Andreessen Horowitz, the prominent venture capital firm known for its early investments in Twitter and Airbnb, has injected around $350 million into Neumann’s new venture, called Flow, according to The New York Times, citing unnamed sources briefed on the deal. The investment valued the startup at more than $1 billion, according to the report.
Representatives for Flow and Andreessen Horowitz did not immediately respond to requests for comment.
In a blog post On Monday, Marc Andreessen, co-founder and general partner of the venture capital firm, announced the investment, without disclosing financial details. He also explained his thinking in supporting Flow, a residential real estate company, and Neumann despite the founder’s high-profile fall at WeWork.
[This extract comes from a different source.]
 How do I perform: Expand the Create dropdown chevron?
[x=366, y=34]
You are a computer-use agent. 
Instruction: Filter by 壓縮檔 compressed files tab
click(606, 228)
“Adam is a visionary leader who has revolutionized the world’s second largest asset class – commercial real estate – by bringing community and brand to an industry where none existed before,” Andreessen wrote in his post. Monday. “Adam and the WeWork story has been comprehensively, at times accurately, chronicled, analyzed and fictionalized. office experience and led a global company that changed paradigm in the process: Adam Neumann.”
It’s not immediately clear how Flow seeks to revolutionize the residential housing industry. Flow currently has a simple website, with the slogan “Live life in flow” and two words indicating that it will launch in 2023.
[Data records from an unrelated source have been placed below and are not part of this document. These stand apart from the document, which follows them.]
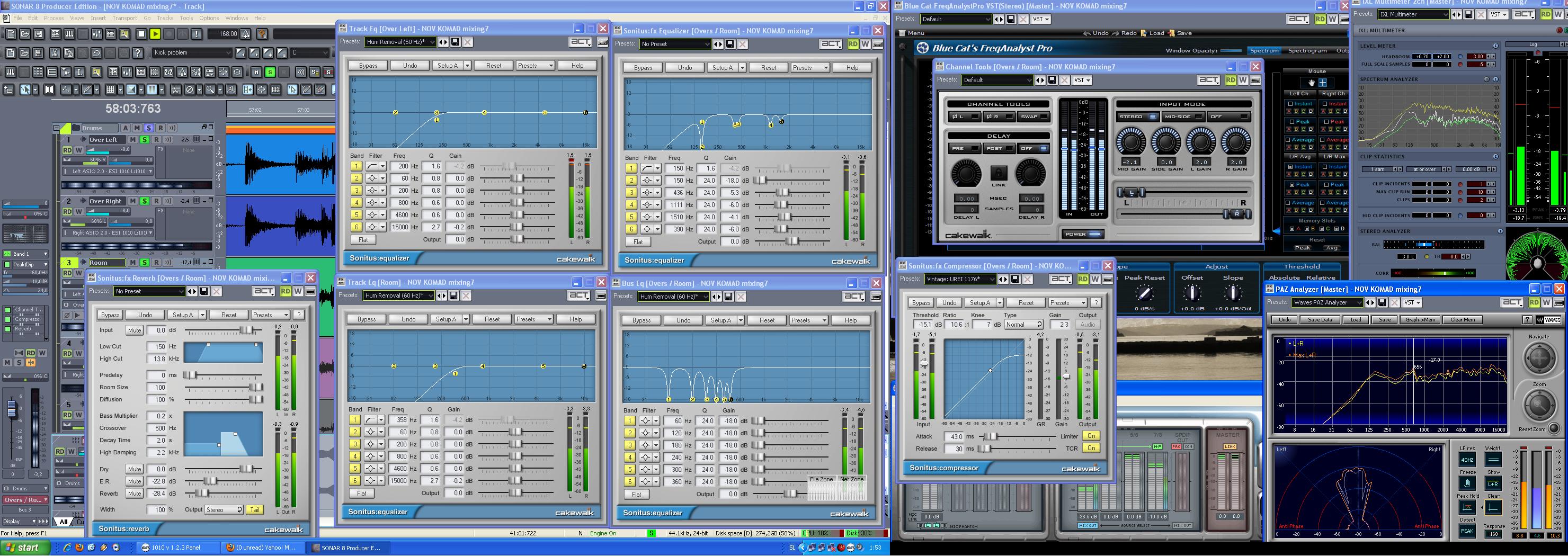Click the Windows Start button
1568x556 pixels.
coord(22,548)
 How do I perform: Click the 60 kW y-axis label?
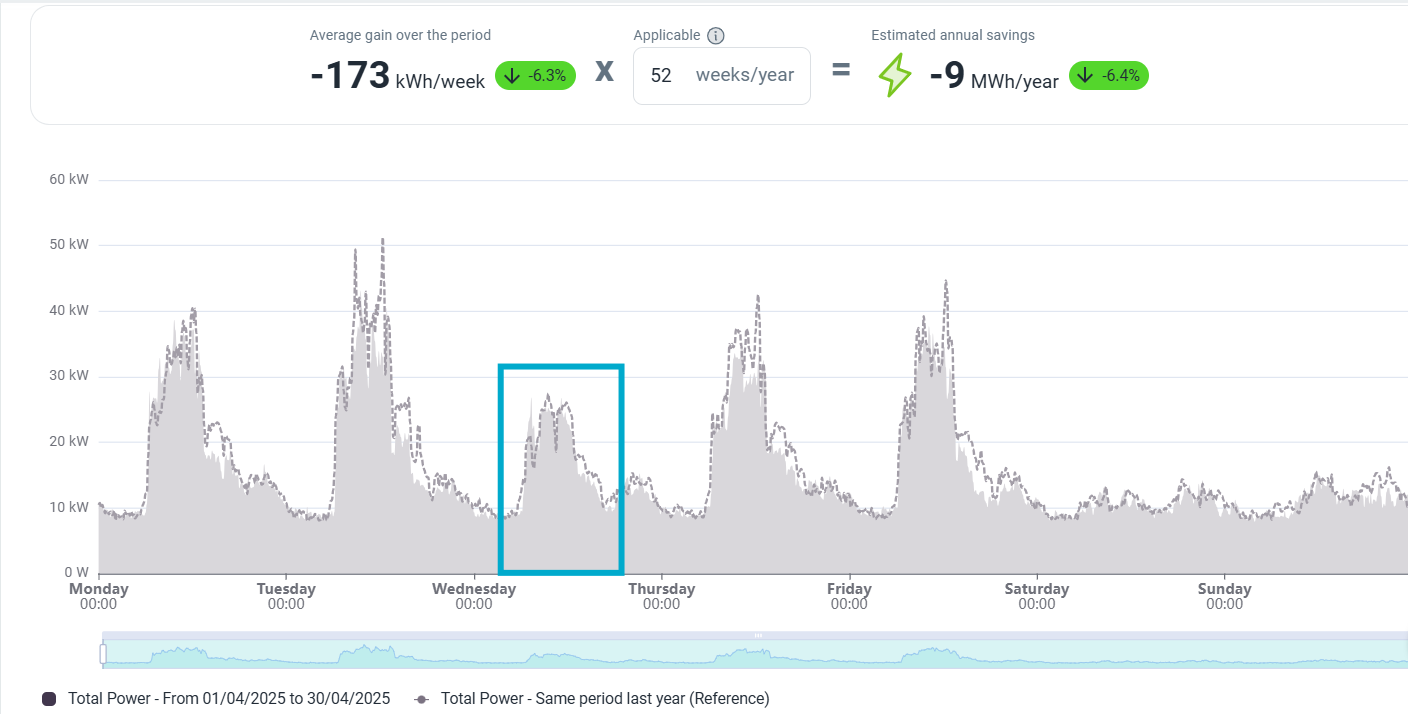[69, 180]

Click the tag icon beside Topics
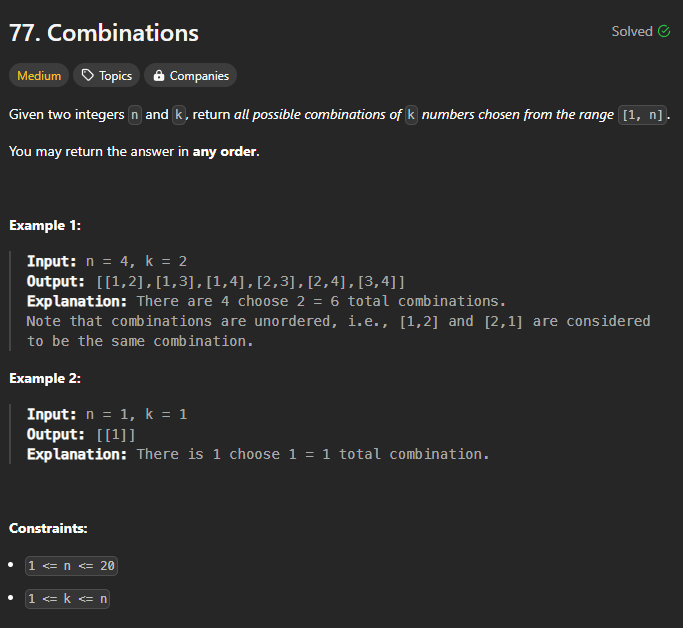coord(88,75)
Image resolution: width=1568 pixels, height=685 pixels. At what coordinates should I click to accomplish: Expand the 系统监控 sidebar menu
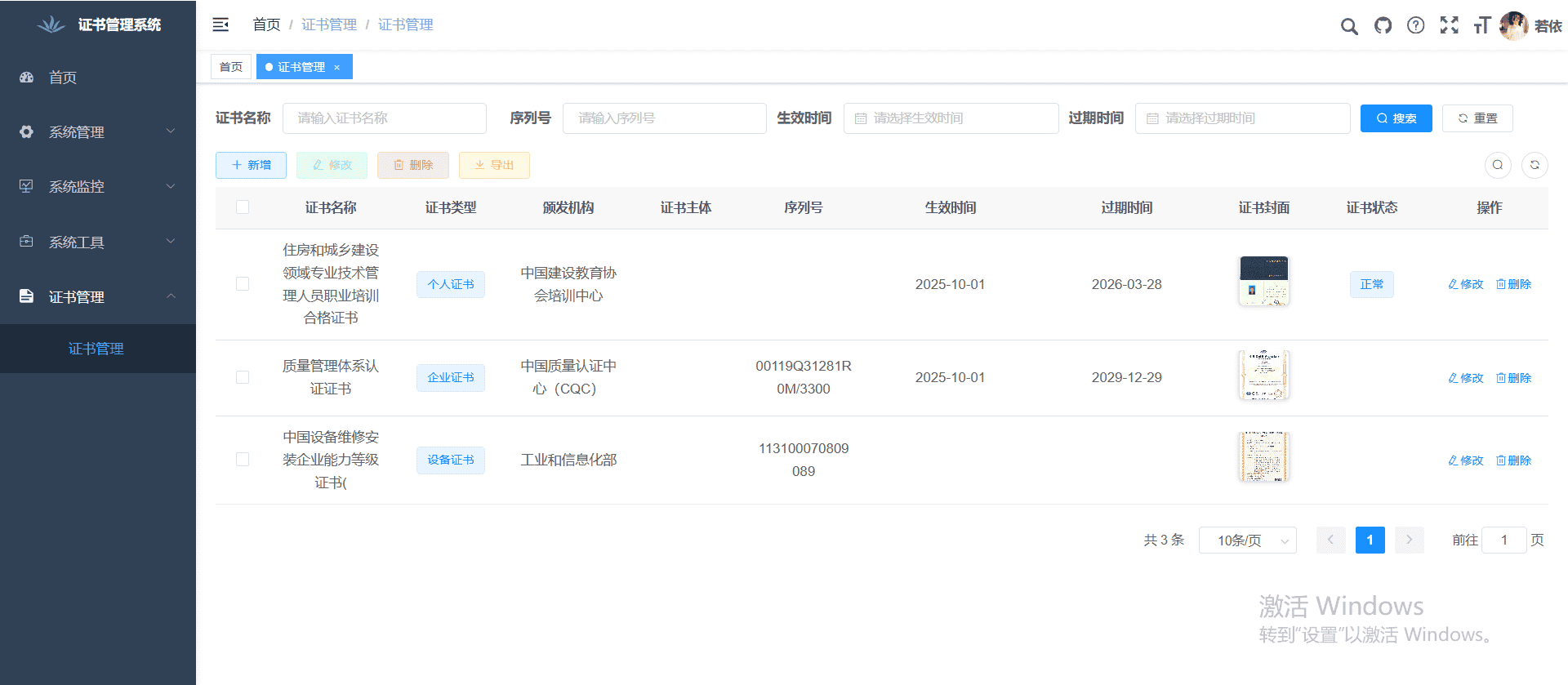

Andreessen positioned the new company as a long-awaited solution to the country’s “housing crisis”. He used a mix of jargon-filled terms — “community-focused, experience-centric service” — to explain how the new startup would “create a system where tenants receive landlord benefits.”
“We think it’s only natural that for his first company since WeWork, Adam returns to the theme of connecting people by transforming their physical spaces and building communities where people spend the most time: their homes,” said writes Andreessen. “Residential real estate – the largest asset class in the world – is exactly ready for this change.”
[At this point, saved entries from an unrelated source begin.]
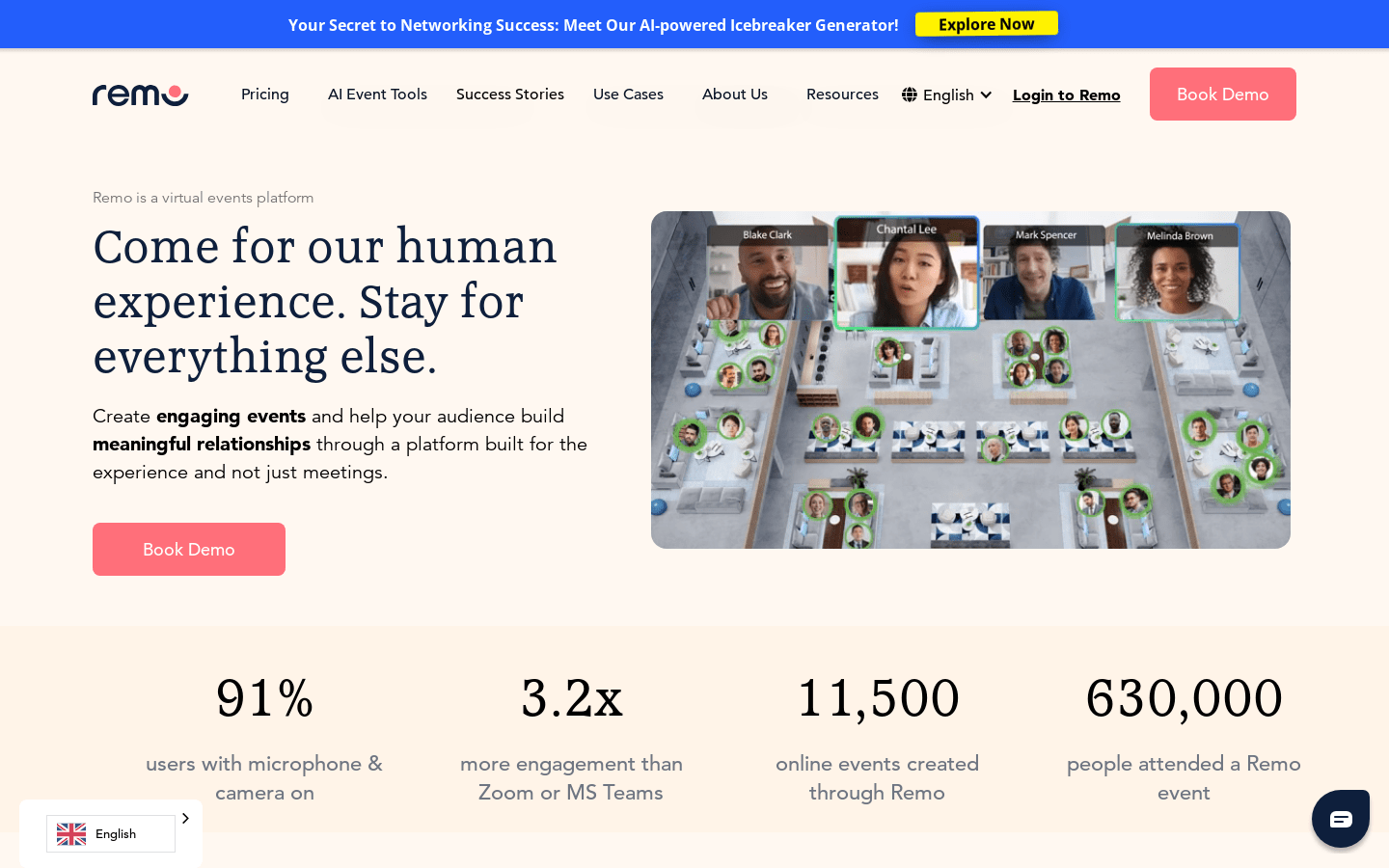Click Chantal Lee's video tile
The width and height of the screenshot is (1389, 868).
[x=907, y=275]
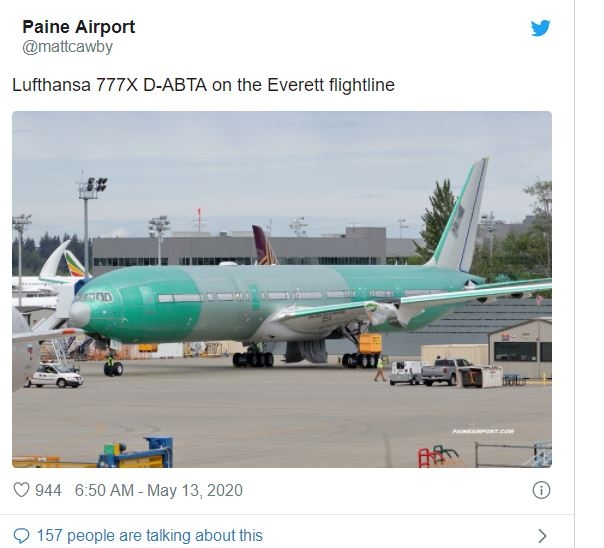Open the 6:50 AM - May 13, 2020 timestamp
This screenshot has width=604, height=548.
click(x=158, y=491)
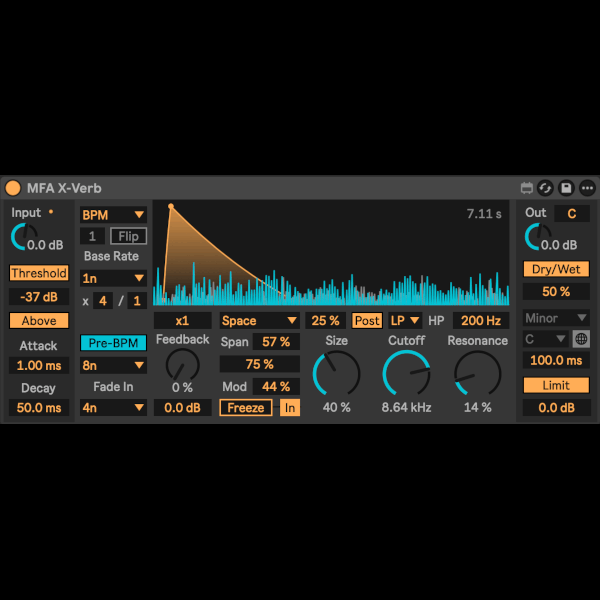Click the globe icon beside the C key dropdown
Screen dimensions: 600x600
click(x=581, y=339)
Under Neumann’s leadership, WeWork has evolved from shared coworking spaces with elaborate perks to experiments with gyms, a school, and housing. The latest of these efforts, called We livelet guests rent a bed or private room in a co-living venue, with common areas available for yoga, ping pong and more.
Once valued at $47 billion in the private market at its height, WeWork endured a disastrous bid to go public, largely foiled by IPO documents that exposed Neumann’s unchecked power and numerous corporate disputes. potential interests, as well as WeWork’s staggering losses. Neumann finally was ousted from his position as managing director at WeWorkbut walked away with an exit package worth hundreds of millions of dollars.
Former WeWork CEO Receives Massive Payout (2019)
The dramatic rise of WeWork and its spectacular first attempt at an IPO inspired a TV showwhich partly depicts Neumann as the poster child of the excess of startup culture.
We work finally made public through a Special Purpose Acquisition Company, or SPAC, in 2021. WeWork currently has a market value of approximately $4 billion.